We'll import numpy, random, and Counter from collections:
import numpy as np
import random
from collections import Counter
We'll create a random 50k x 50k matrix of numbers between -10M and +10M
mat = np.random.randint(-10000000,10000000,(50000,50000))
Now to get the maximums for each row we can just do the following list comprehension:
maximums = [max(mat[x,:]) for x in range(len(mat))]
Now we want to find out which ones are not maximums in any other rows. We can use Counter on our maximums list to find out how many of each there are. Counter returns a counter object that is like a dictionary with the maximum as the key, and the # of times it appears as the value.
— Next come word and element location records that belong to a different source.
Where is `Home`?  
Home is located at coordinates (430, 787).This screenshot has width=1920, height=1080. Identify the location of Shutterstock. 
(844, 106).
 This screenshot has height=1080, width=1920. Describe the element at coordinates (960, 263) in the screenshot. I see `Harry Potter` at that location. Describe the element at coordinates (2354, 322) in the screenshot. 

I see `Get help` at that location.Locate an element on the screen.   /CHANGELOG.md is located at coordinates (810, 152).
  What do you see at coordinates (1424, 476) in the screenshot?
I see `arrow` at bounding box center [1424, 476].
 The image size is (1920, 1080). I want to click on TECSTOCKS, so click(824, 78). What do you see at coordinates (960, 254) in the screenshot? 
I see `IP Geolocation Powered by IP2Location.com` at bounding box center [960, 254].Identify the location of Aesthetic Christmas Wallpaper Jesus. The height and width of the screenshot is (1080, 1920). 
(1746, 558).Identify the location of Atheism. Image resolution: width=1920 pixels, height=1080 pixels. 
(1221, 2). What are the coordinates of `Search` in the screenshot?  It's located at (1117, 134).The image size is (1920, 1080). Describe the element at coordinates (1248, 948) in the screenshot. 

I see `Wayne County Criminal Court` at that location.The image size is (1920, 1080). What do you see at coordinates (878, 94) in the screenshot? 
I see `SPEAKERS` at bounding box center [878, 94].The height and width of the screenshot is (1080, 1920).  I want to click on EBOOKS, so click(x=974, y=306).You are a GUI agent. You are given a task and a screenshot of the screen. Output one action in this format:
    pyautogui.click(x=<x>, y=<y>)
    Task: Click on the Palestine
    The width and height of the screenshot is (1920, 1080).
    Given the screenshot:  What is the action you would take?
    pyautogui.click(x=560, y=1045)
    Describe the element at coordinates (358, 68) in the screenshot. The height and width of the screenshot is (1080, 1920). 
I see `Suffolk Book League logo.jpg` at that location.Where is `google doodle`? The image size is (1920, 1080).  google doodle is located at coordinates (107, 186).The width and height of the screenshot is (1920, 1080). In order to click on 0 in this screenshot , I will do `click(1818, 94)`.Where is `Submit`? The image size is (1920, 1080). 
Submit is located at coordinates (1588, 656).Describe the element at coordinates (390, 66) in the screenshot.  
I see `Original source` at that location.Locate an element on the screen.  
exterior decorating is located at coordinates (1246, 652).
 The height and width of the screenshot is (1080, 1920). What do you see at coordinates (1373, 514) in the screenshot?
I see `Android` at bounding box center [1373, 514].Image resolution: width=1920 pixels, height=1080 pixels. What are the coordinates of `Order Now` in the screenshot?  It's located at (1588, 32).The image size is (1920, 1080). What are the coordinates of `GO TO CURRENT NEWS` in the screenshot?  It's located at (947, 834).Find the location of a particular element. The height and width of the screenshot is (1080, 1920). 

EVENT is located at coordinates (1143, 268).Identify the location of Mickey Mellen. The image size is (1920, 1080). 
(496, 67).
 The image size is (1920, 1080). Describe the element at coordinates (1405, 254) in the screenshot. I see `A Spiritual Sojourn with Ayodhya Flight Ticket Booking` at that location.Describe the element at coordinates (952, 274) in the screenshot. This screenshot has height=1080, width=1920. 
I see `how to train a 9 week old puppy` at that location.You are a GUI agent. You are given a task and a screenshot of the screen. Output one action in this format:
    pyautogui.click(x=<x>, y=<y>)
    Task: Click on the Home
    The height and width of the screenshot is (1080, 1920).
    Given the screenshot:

We then do dictionary comprehension where the value is == to 1. That will give us the maximums that only show up once. we use the .keys() function to grab the numbers themselves, and then turn it into a list.
c = Counter(maximums)
{9999117: 15,
9998584: 2,
9998352: 2,
9999226: 22,
9999697: 59,
9999534: 32,
9998775: 8,
9999288: 18,
9998956: 9,
9998119: 1,
...}
k = list( {x: c[x] for x in c if c[x] == 1}.keys() )
[9998253,
9998139,
9998091,
9997788,
9998166,
9998552,
9997711,
9998230,
9998000,
...]
Lastly we can do the following list comprehension to iterate through the original maximums list to get the indicies of where these rows are.
indices = [i for i, x in enumerate(maximums) if x in k]
Depending on what else you're looking to do we can go from here.
Its not the speediest program but finding the maximums, the counter, and the indicies takes 182 seconds on a 50,000 by 50,000 matrix that is already loaded.